Cluster Networking: TCP/IP Over Ethernet

Article Index

RFCs and the Internet Protocol

Unlike Ethernet's "open" but "not public and not free" specifications, the specification documents of the Internet Protocol are truly open, truly public, and truly free. They were developed by a loose consortium of super-geeks working in academia, industry, and in government labs, funded by the Defense Advanced Research Projects Agency (DARPA) and openly published as RFCs, and are one of the most marvelous of human works of all time. DARPA has long since relinquished primary control of the Internet to the Internet Engineering Task Force (IETF) but the Internet remains as a shining proof that defense research can produce peaceful dividends.
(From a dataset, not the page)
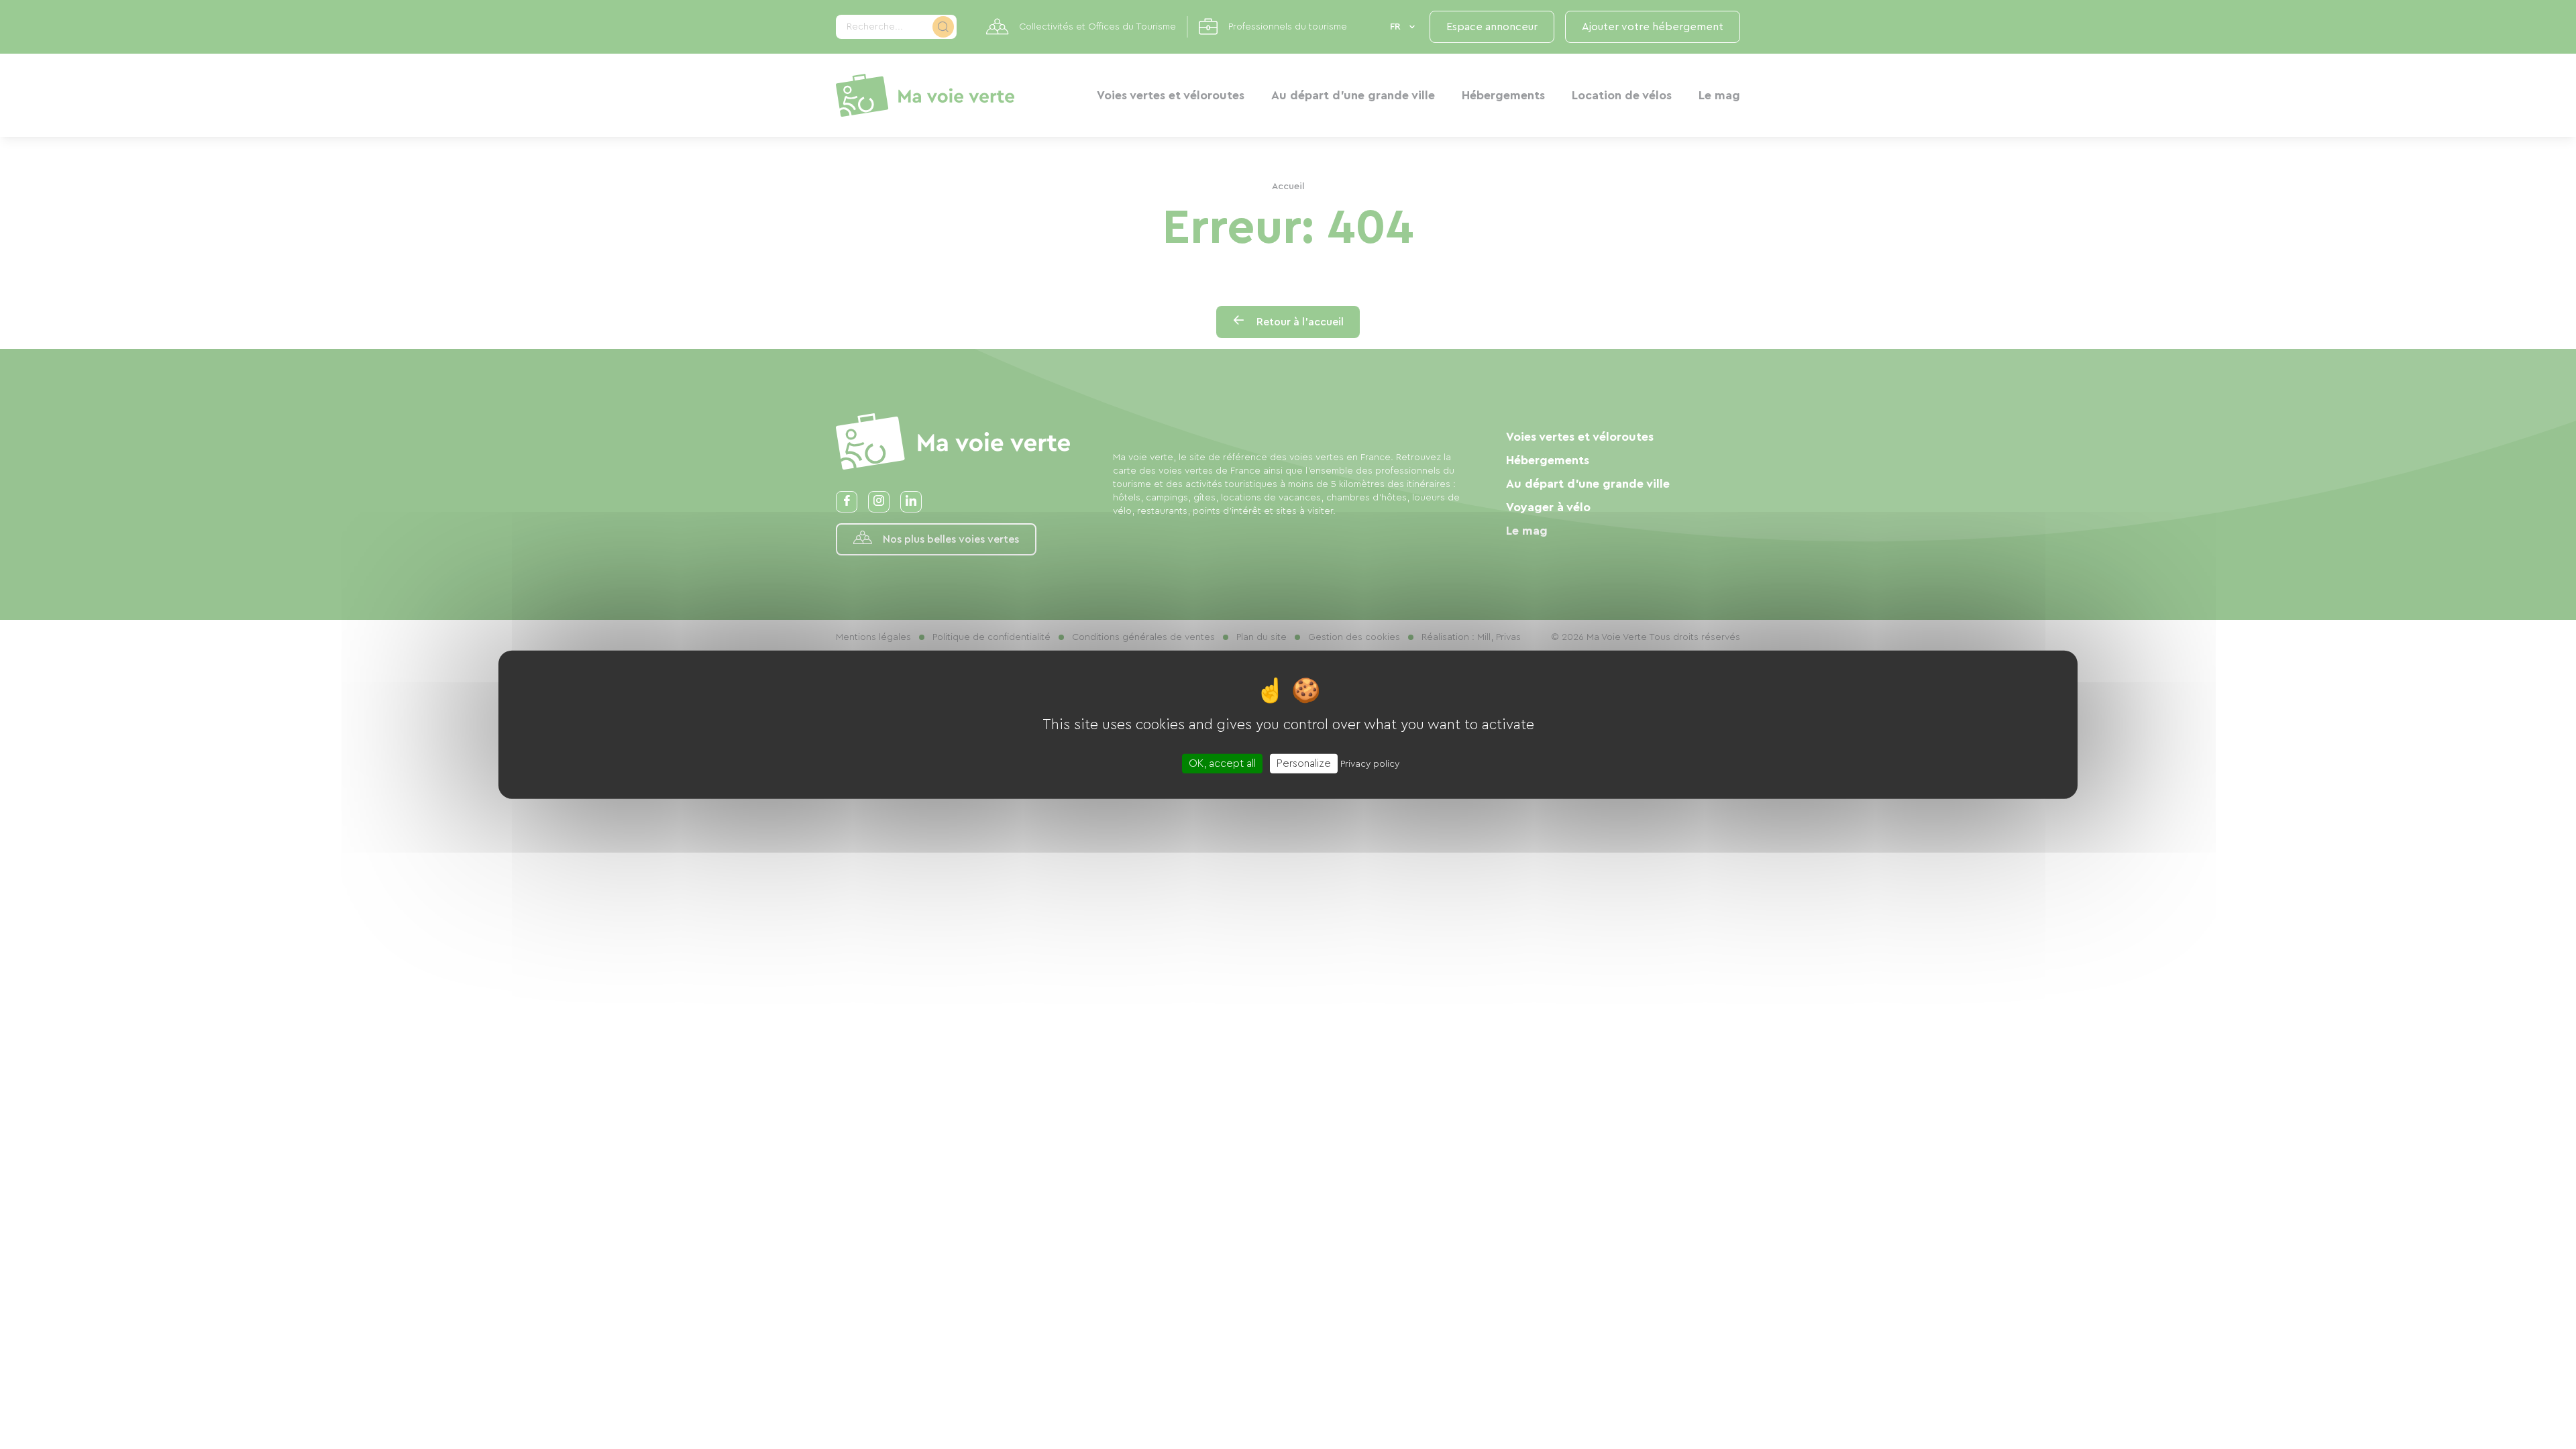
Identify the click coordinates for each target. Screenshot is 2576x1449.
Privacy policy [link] (1369, 763)
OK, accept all (1222, 762)
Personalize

The RFC process itself has proved to be a tremendous contribution in its own right. It is a nearly perfect realization of a genetic optimization process that allows for evolutionary growth, and is the direct parent for hundreds of mailing lists and development groups that even today directly drive the technical development of the Internet and Open Source software such as Linux and FreeBSD.

At this point a rather large fraction of the world's economy is derived from the network DARPA conceived and funded. Not even the much-touted space program has paid off its investment so overwhelmingly. Note that I'm using my bully pulpit to draw a harsh contrast between two competing "standards" paradigms -- IEEE's semi-closed process that ultimately yields intellectual property belonging to, blessed by and resold by the IEEE versus the fully open RFC process that leads to an openly and freely published standard specification. It is pretty clear which one I think is superior.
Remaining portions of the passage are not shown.